After he retired though, he was reading some pretty heavy tombs of books and novels. He loved reading those books. I think I remember one being about Abraham Lincoln and another about Django (?) Rheinhart?? I can't remember how it's spelled and I'm too tired to go look it up. You get my drift. He had several favorites.
He ABSOLUTELY WAS A GENIUS.
If you're a Don Gibson fan you will most definitely never regret spending the money for this or the other 2 box sets. They are well worth the price.
Even if you're not a Don Gibson fan, you might become one.
One more little story from the booklet. Fred Rose had to retire from being the publisher of the songs most of those singers would put out, or whatever he was called. Fred was in his 90's and was just probably spent out.
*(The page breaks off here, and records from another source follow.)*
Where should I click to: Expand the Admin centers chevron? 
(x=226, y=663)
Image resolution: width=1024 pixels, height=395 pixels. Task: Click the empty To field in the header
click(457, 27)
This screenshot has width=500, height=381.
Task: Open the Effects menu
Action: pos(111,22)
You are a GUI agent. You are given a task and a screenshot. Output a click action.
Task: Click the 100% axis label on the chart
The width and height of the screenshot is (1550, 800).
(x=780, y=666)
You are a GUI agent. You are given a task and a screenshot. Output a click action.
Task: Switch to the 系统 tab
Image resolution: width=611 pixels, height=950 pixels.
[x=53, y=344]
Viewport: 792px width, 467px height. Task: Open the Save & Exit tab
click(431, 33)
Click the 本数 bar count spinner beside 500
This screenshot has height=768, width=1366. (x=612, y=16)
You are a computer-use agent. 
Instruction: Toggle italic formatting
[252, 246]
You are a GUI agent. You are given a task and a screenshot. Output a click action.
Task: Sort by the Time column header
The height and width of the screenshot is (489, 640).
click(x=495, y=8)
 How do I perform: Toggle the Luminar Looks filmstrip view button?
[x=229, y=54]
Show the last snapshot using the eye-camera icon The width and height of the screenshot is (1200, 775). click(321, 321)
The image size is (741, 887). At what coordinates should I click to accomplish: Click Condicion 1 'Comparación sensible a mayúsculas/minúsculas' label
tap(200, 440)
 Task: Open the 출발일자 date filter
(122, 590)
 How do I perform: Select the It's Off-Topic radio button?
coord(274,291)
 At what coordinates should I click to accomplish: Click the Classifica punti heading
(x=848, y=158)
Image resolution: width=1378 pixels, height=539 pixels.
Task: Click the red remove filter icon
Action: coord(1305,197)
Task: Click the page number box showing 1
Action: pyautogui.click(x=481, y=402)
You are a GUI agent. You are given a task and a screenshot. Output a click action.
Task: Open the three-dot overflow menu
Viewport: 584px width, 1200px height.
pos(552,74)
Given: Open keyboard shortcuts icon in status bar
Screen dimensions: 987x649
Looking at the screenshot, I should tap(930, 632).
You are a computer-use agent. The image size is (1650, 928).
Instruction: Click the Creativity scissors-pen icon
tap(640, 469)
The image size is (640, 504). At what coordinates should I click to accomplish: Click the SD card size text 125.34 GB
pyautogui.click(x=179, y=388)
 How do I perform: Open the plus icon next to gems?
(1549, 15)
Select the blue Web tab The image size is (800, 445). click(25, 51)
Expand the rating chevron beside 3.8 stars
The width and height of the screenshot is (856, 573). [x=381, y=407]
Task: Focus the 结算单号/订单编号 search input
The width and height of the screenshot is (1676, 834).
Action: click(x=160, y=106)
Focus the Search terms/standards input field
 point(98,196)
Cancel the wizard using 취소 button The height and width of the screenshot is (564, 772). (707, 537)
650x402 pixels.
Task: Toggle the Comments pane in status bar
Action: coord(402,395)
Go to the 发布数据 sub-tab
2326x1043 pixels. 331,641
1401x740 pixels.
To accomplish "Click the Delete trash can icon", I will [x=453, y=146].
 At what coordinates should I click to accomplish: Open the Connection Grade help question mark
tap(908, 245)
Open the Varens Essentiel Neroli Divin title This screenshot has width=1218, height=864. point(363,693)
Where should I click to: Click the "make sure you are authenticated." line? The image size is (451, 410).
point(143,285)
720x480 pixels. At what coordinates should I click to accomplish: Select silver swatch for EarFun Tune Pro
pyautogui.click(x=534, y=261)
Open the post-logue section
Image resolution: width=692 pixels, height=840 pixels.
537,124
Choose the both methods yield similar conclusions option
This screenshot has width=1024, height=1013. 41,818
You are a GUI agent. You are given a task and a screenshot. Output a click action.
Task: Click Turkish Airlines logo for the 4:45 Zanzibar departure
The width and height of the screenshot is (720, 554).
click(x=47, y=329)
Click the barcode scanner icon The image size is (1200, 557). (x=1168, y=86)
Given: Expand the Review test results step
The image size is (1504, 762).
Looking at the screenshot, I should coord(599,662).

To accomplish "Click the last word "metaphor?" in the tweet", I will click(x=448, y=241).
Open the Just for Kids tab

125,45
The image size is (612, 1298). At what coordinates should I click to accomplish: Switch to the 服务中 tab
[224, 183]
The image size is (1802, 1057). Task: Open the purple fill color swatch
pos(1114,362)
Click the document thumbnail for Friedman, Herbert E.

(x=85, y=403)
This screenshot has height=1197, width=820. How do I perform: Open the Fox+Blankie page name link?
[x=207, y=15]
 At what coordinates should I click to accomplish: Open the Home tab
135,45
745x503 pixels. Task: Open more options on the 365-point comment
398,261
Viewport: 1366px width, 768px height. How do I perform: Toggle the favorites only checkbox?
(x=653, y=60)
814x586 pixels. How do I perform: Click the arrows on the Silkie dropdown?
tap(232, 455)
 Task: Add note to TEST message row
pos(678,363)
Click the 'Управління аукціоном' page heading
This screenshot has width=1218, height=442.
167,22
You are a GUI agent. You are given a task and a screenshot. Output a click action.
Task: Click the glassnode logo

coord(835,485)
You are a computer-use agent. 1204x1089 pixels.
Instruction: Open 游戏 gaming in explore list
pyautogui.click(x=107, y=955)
His son Wesley took over. I might shouldn't be naming names here, but hey, it's published in that little booklet. Don and Wesley didn't get along. Wesley would come in the room and tell Don how to record this and how to sing that. It didn't work with Don. He didn't say much. He just went on recording the way he wanted to. Most of them were his songs, for crying out loud. Wesley would keep on badgering him, and found that he wasn't getting anywhere with Don, and so he told Chet to tell him. Chet said, "you might as well leave him alone and let him do it his way; he knows what he's doing; and if you don't leave him alone he might just tell us all to go to H (you can spell it) and go stomping out of here and we might not ever see him again." Sure enough, one day it happened. Don left and went to his mama's home in Shelby and stayed 9 months.
I JUST LOVED HIM.
Well, I haven't told you all of the interesting things from the booklets, so you really will enjoy buying them and reading them. Those are just my favorites.
Buy them and I hope you enjoy them as much as I have and do."